The problem: All of the data is to be restated word for word.

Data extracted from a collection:

----

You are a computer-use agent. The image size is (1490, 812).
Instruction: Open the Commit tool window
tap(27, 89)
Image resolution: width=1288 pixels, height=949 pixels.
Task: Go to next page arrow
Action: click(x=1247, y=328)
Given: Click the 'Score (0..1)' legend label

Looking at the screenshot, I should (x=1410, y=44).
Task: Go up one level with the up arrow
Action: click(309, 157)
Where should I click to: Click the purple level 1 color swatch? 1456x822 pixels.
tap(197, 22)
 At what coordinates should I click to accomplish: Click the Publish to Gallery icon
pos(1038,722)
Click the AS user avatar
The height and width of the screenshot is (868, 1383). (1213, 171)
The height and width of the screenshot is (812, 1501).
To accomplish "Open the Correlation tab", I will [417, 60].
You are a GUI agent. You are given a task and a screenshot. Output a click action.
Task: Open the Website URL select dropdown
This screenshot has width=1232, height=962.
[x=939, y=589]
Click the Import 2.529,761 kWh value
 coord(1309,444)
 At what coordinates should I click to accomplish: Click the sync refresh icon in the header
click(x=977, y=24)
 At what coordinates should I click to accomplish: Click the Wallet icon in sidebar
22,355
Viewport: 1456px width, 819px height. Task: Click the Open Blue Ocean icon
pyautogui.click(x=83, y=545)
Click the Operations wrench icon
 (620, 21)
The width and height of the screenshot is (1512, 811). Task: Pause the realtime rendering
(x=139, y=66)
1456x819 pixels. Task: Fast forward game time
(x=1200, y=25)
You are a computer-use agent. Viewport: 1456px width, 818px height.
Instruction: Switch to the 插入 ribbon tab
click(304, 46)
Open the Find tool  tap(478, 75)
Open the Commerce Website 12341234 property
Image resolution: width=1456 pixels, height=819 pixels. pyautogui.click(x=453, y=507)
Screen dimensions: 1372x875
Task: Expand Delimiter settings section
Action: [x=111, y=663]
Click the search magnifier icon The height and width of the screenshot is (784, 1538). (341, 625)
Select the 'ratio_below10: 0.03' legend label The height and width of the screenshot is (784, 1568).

----

Solution for this problem:
You are a computer-use agent. The image size is (1490, 812).
Instruction: Open the Commit tool window
tap(27, 89)
Image resolution: width=1288 pixels, height=949 pixels.
Task: Go to next page arrow
Action: click(x=1247, y=328)
Given: Click the 'Score (0..1)' legend label

Looking at the screenshot, I should (x=1410, y=44).
Task: Go up one level with the up arrow
Action: click(309, 157)
Where should I click to: Click the purple level 1 color swatch? 1456x822 pixels.
tap(197, 22)
 At what coordinates should I click to accomplish: Click the Publish to Gallery icon
pos(1038,722)
Click the AS user avatar
The height and width of the screenshot is (868, 1383). (1213, 171)
The height and width of the screenshot is (812, 1501).
To accomplish "Open the Correlation tab", I will [417, 60].
You are a GUI agent. You are given a task and a screenshot. Output a click action.
Task: Open the Website URL select dropdown
This screenshot has width=1232, height=962.
[x=939, y=589]
Click the Import 2.529,761 kWh value
 coord(1309,444)
 At what coordinates should I click to accomplish: Click the sync refresh icon in the header
click(x=977, y=24)
 At what coordinates should I click to accomplish: Click the Wallet icon in sidebar
22,355
Viewport: 1456px width, 819px height. Task: Click the Open Blue Ocean icon
pyautogui.click(x=83, y=545)
Click the Operations wrench icon
 (620, 21)
The width and height of the screenshot is (1512, 811). Task: Pause the realtime rendering
(x=139, y=66)
1456x819 pixels. Task: Fast forward game time
(x=1200, y=25)
You are a computer-use agent. Viewport: 1456px width, 818px height.
Instruction: Switch to the 插入 ribbon tab
click(304, 46)
Open the Find tool  tap(478, 75)
Open the Commerce Website 12341234 property
Image resolution: width=1456 pixels, height=819 pixels. pyautogui.click(x=453, y=507)
Screen dimensions: 1372x875
Task: Expand Delimiter settings section
Action: [x=111, y=663]
Click the search magnifier icon The height and width of the screenshot is (784, 1538). (341, 625)
Select the 'ratio_below10: 0.03' legend label The height and width of the screenshot is (784, 1568).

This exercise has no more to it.